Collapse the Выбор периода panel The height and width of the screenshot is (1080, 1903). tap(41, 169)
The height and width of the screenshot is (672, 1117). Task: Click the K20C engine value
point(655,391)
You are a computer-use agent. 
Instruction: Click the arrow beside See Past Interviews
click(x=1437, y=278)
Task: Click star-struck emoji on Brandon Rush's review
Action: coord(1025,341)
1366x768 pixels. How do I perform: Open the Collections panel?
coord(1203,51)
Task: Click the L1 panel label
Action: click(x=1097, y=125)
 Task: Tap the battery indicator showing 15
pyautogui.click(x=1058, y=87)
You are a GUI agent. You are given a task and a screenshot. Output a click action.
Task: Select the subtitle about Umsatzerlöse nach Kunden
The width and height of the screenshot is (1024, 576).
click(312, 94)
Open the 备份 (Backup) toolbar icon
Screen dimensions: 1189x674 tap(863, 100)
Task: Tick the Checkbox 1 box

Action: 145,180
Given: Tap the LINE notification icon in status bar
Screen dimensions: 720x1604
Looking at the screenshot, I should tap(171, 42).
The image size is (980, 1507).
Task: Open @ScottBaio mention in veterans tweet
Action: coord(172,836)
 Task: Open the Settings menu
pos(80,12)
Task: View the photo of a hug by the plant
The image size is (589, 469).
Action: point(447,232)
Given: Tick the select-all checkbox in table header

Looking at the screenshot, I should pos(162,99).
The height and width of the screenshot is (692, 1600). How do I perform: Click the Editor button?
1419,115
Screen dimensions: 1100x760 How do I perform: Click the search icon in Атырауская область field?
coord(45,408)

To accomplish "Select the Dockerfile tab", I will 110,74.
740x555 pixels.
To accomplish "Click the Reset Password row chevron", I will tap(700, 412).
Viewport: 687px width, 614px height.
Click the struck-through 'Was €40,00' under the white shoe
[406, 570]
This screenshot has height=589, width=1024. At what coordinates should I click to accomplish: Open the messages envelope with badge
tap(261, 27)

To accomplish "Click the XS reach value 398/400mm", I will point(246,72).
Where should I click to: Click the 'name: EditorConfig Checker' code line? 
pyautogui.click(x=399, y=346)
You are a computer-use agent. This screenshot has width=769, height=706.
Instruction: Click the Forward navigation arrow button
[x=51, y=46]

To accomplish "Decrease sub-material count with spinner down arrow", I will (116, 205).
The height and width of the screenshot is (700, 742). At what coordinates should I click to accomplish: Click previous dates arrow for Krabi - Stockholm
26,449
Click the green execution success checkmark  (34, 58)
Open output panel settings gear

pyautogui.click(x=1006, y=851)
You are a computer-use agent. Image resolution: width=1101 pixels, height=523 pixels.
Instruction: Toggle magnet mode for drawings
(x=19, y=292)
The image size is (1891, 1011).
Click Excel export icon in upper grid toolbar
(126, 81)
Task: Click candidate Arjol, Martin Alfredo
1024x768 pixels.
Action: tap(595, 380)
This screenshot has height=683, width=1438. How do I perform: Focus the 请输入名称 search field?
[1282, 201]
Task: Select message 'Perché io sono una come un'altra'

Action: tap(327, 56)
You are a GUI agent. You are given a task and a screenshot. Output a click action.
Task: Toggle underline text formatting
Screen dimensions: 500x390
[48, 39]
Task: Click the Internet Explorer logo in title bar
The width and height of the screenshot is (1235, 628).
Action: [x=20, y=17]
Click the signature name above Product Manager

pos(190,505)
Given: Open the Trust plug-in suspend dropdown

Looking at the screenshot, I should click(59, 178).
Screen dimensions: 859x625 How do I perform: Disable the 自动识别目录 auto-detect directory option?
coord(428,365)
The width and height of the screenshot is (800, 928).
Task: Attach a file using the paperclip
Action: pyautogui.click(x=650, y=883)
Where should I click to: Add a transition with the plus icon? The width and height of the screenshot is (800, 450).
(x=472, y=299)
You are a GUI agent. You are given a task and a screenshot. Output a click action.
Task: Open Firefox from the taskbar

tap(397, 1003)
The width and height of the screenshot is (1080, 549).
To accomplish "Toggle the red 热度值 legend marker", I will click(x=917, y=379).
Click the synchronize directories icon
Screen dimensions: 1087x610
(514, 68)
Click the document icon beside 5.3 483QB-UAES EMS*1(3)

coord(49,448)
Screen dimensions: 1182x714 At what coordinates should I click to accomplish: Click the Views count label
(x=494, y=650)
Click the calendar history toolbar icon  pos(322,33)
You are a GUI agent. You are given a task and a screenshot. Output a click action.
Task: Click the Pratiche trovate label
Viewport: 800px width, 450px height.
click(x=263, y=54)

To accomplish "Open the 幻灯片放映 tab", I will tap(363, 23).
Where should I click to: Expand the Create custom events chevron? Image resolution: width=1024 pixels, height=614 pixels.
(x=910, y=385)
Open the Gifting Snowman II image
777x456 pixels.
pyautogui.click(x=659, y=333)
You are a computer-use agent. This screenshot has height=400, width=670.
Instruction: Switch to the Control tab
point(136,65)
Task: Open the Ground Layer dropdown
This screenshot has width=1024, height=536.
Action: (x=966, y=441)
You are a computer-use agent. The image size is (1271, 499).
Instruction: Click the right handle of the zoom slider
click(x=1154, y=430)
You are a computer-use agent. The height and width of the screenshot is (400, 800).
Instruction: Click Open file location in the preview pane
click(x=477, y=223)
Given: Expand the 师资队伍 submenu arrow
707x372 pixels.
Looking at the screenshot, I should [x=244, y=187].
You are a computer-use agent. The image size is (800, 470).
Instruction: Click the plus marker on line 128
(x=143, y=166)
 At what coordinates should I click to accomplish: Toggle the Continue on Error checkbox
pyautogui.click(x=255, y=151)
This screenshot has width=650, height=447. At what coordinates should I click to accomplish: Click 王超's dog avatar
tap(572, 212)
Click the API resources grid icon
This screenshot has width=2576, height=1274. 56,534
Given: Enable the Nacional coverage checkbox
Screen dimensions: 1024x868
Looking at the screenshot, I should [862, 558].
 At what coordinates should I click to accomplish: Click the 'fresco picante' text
****
§ **EXERCISE OBJECTIVE**
Retyping the whole listing exactly is the task here.

§ **EXPECTED ANSWER**
Collapse the Выбор периода panel The height and width of the screenshot is (1080, 1903). tap(41, 169)
The height and width of the screenshot is (672, 1117). Task: Click the K20C engine value
point(655,391)
You are a computer-use agent. 
Instruction: Click the arrow beside See Past Interviews
click(x=1437, y=278)
Task: Click star-struck emoji on Brandon Rush's review
Action: coord(1025,341)
1366x768 pixels. How do I perform: Open the Collections panel?
coord(1203,51)
Task: Click the L1 panel label
Action: click(x=1097, y=125)
 Task: Tap the battery indicator showing 15
pyautogui.click(x=1058, y=87)
You are a GUI agent. You are given a task and a screenshot. Output a click action.
Task: Select the subtitle about Umsatzerlöse nach Kunden
The width and height of the screenshot is (1024, 576).
click(312, 94)
Open the 备份 (Backup) toolbar icon
Screen dimensions: 1189x674 tap(863, 100)
Task: Tick the Checkbox 1 box

Action: 145,180
Given: Tap the LINE notification icon in status bar
Screen dimensions: 720x1604
Looking at the screenshot, I should tap(171, 42).
The image size is (980, 1507).
Task: Open @ScottBaio mention in veterans tweet
Action: coord(172,836)
 Task: Open the Settings menu
pos(80,12)
Task: View the photo of a hug by the plant
The image size is (589, 469).
Action: point(447,232)
Given: Tick the select-all checkbox in table header

Looking at the screenshot, I should pos(162,99).
The height and width of the screenshot is (692, 1600). How do I perform: Click the Editor button?
1419,115
Screen dimensions: 1100x760 How do I perform: Click the search icon in Атырауская область field?
coord(45,408)

To accomplish "Select the Dockerfile tab", I will 110,74.
740x555 pixels.
To accomplish "Click the Reset Password row chevron", I will tap(700, 412).
Viewport: 687px width, 614px height.
Click the struck-through 'Was €40,00' under the white shoe
[406, 570]
This screenshot has height=589, width=1024. At what coordinates should I click to accomplish: Open the messages envelope with badge
tap(261, 27)

To accomplish "Click the XS reach value 398/400mm", I will point(246,72).
Where should I click to: Click the 'name: EditorConfig Checker' code line? 
pyautogui.click(x=399, y=346)
You are a computer-use agent. This screenshot has width=769, height=706.
Instruction: Click the Forward navigation arrow button
[x=51, y=46]

To accomplish "Decrease sub-material count with spinner down arrow", I will (116, 205).
The height and width of the screenshot is (700, 742). At what coordinates should I click to accomplish: Click previous dates arrow for Krabi - Stockholm
26,449
Click the green execution success checkmark  (34, 58)
Open output panel settings gear

pyautogui.click(x=1006, y=851)
You are a computer-use agent. Image resolution: width=1101 pixels, height=523 pixels.
Instruction: Toggle magnet mode for drawings
(x=19, y=292)
The image size is (1891, 1011).
Click Excel export icon in upper grid toolbar
(126, 81)
Task: Click candidate Arjol, Martin Alfredo
1024x768 pixels.
Action: tap(595, 380)
This screenshot has height=683, width=1438. How do I perform: Focus the 请输入名称 search field?
[1282, 201]
Task: Select message 'Perché io sono una come un'altra'

Action: tap(327, 56)
You are a GUI agent. You are given a task and a screenshot. Output a click action.
Task: Toggle underline text formatting
Screen dimensions: 500x390
[48, 39]
Task: Click the Internet Explorer logo in title bar
The width and height of the screenshot is (1235, 628).
Action: [x=20, y=17]
Click the signature name above Product Manager

pos(190,505)
Given: Open the Trust plug-in suspend dropdown

Looking at the screenshot, I should click(59, 178).
Screen dimensions: 859x625 How do I perform: Disable the 自动识别目录 auto-detect directory option?
coord(428,365)
The width and height of the screenshot is (800, 928).
Task: Attach a file using the paperclip
Action: pyautogui.click(x=650, y=883)
Where should I click to: Add a transition with the plus icon? The width and height of the screenshot is (800, 450).
(x=472, y=299)
You are a GUI agent. You are given a task and a screenshot. Output a click action.
Task: Open Firefox from the taskbar

tap(397, 1003)
The width and height of the screenshot is (1080, 549).
To accomplish "Toggle the red 热度值 legend marker", I will click(x=917, y=379).
Click the synchronize directories icon
Screen dimensions: 1087x610
(514, 68)
Click the document icon beside 5.3 483QB-UAES EMS*1(3)

coord(49,448)
Screen dimensions: 1182x714 At what coordinates should I click to accomplish: Click the Views count label
(x=494, y=650)
Click the calendar history toolbar icon  pos(322,33)
You are a GUI agent. You are given a task and a screenshot. Output a click action.
Task: Click the Pratiche trovate label
Viewport: 800px width, 450px height.
click(x=263, y=54)

To accomplish "Open the 幻灯片放映 tab", I will tap(363, 23).
Where should I click to: Expand the Create custom events chevron? Image resolution: width=1024 pixels, height=614 pixels.
(x=910, y=385)
Open the Gifting Snowman II image
777x456 pixels.
pyautogui.click(x=659, y=333)
You are a computer-use agent. This screenshot has height=400, width=670.
Instruction: Switch to the Control tab
point(136,65)
Task: Open the Ground Layer dropdown
This screenshot has width=1024, height=536.
Action: (x=966, y=441)
You are a computer-use agent. The image size is (1271, 499).
Instruction: Click the right handle of the zoom slider
click(x=1154, y=430)
You are a computer-use agent. The height and width of the screenshot is (400, 800).
Instruction: Click Open file location in the preview pane
click(x=477, y=223)
Given: Expand the 师资队伍 submenu arrow
707x372 pixels.
Looking at the screenshot, I should [x=244, y=187].
You are a computer-use agent. The image size is (800, 470).
Instruction: Click the plus marker on line 128
(x=143, y=166)
 At what coordinates should I click to accomplish: Toggle the Continue on Error checkbox
pyautogui.click(x=255, y=151)
This screenshot has width=650, height=447. At what coordinates should I click to accomplish: Click 王超's dog avatar
tap(572, 212)
Click the API resources grid icon
This screenshot has width=2576, height=1274. 56,534
Given: Enable the Nacional coverage checkbox
Screen dimensions: 1024x868
Looking at the screenshot, I should [862, 558].
 At what coordinates should I click to accomplish: Click the 'fresco picante' text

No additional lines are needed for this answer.